====== Available data ======

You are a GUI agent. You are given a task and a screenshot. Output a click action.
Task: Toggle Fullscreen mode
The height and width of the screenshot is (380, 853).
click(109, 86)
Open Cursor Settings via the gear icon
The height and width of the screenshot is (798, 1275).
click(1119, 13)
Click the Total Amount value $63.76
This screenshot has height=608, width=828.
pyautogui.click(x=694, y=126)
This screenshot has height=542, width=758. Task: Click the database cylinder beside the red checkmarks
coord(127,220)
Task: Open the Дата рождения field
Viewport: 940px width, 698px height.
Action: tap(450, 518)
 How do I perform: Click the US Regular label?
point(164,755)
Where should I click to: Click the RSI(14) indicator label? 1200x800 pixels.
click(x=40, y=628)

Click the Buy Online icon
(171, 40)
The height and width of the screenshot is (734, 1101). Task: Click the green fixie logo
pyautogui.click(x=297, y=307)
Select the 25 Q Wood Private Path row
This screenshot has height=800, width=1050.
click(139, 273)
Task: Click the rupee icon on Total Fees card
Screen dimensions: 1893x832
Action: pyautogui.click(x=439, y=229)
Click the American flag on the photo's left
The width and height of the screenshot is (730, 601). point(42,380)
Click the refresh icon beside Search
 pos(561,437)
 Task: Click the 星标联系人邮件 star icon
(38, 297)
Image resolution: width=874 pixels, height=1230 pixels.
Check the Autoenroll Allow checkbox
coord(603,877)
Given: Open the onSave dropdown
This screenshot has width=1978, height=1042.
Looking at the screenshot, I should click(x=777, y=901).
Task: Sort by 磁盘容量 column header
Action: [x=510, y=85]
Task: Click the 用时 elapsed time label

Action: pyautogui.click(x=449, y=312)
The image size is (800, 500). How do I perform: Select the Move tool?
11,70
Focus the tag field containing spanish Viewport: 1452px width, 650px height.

======

### What you have to do
Above are the records; copy each line from them that includes the string "Open".

### Task response
Open Cursor Settings via the gear icon
Task: Open the Дата рождения field
Given: Open the onSave dropdown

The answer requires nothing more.